Chemie Overal in het klaslokaal
Als ‘klassieke docent’ maakt Krijgsman niet volop gebruik van de online mogelijkheden van Chemie Overal, lacht hij. “Maar, die online leeromgeving vind ik wel heel handig als je toetsen wilt geven. Er staan materialen klaar waar je heel makkelijk mee kunt werken.” In de klas gebruikt Krijgsman echter het boek. Vooral de duidelijke structuur en de kernachtige uitleg helpen de leerlingen om de lesstof te begrijpen. “Natuurlijk leg je je eigen accenten, maar het lesboek van Chemie Overal is de leidraad voor het hele leerjaar.”
Niet heel anders dan vroeger
Krijgsman geeft zijn lessen Scheikunde niet heel anders dan dat hij ze zelf kreeg, al zijn er wel een paar verschillen. “In oude lesboeken wordt de Daniell-cel bijvoorbeeld afgebeeld met twee bekers en een zoutbrug. Nu zie je hem terug als brandstofcel, zo eentje die je in een elektrische auto vindt. Het principe is hetzelfde, maar de context verandert met de jaren.”
Ook leerlingen zijn even veranderlijk als onveranderlijk. “Eerder vandaag deden we het practicum zouten. Een leerling stelde de klassieke vraag ‘wat ze daar nou eigenlijk mee moest’,” vertelt Krijgsman lachend. “Ik vertelde dat ze over tien jaar echt niet achter een bureau zou zitten, om natriumfosfaat aan te tonen. Ik legde haar uit dat ik haar leer werken volgens bepaalde structuren en ritmes. Ik probeer mijn leerlingen vaardigheden aan te leren.”
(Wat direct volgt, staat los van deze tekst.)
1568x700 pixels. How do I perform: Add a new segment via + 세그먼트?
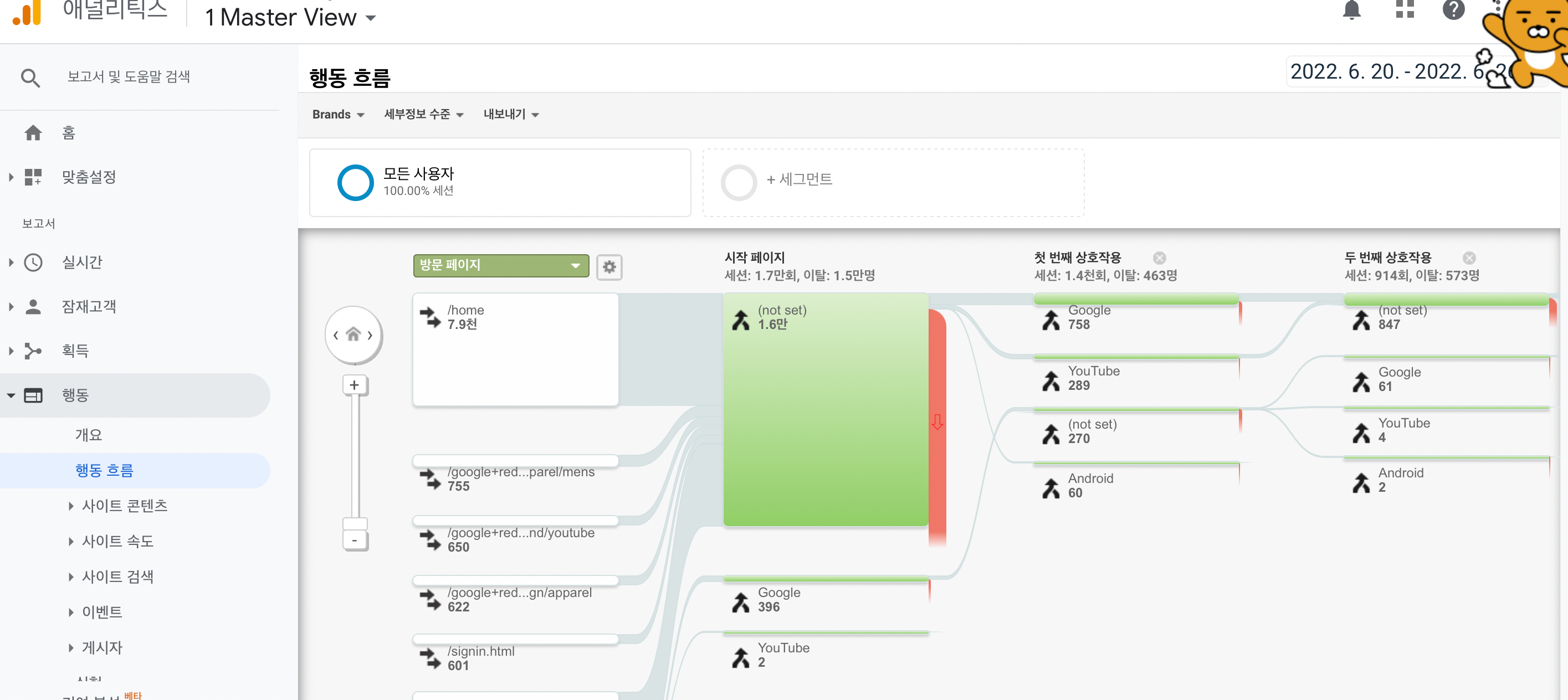pos(798,179)
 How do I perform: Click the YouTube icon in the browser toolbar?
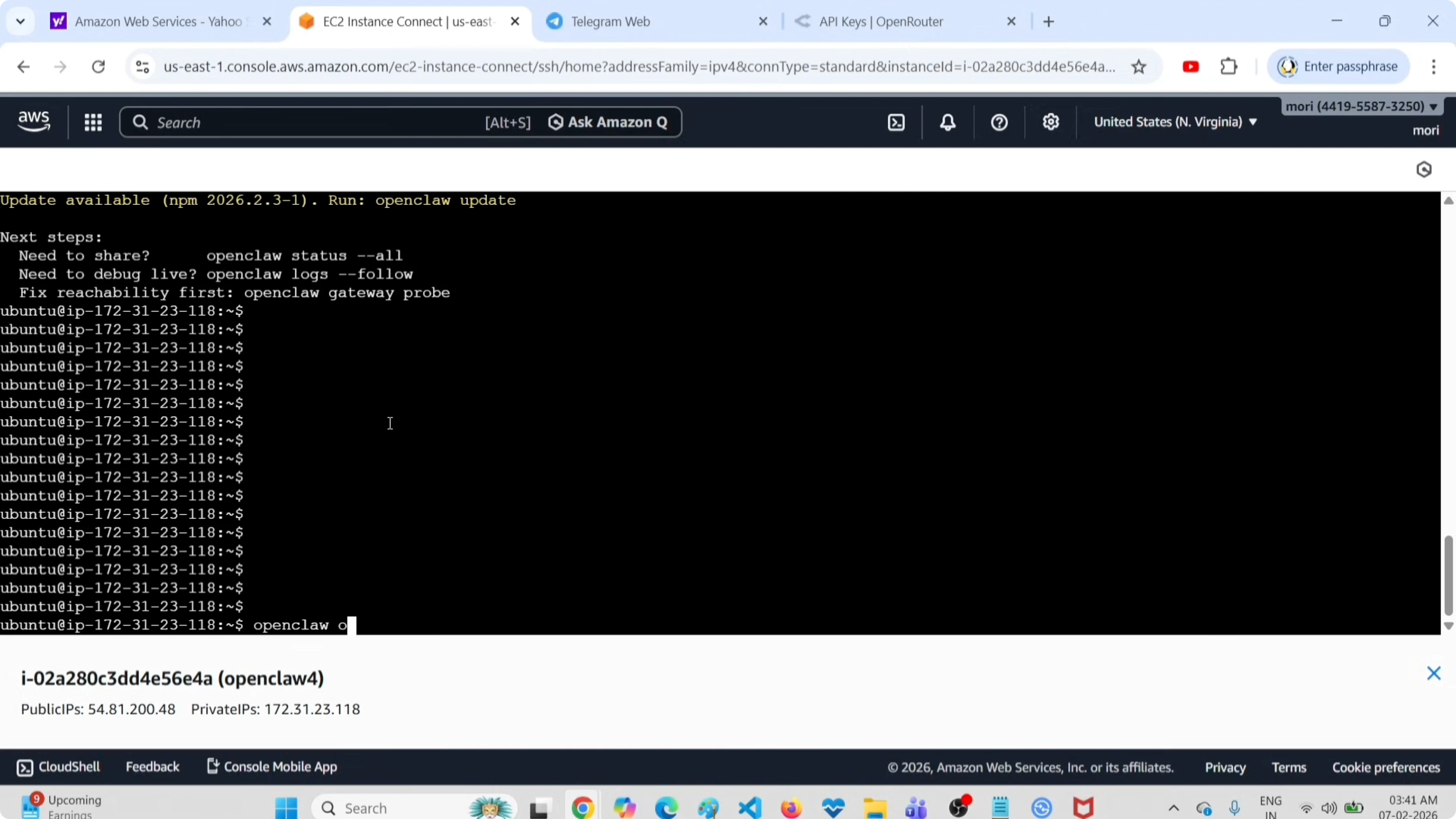pyautogui.click(x=1191, y=66)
Natuurlijk gaat dat bij de ene leerling makkelijker als bij de andere. “Die hele goede leerling krijg je toch wel mee,” vertelt Krijgsman. “En bij de gemiddelde leerling is het meestal business as usual. Maar die zwakke leerling, sociaal zwak of vakinhoudelijk zwak; als je die kunt pakken en merkt dat hij of zij het gaat begrijpen… En dat die leerling dan een 5,5 of een 6 haalt, dan is dat een prestatie waar je allebei heel blij van wordt.”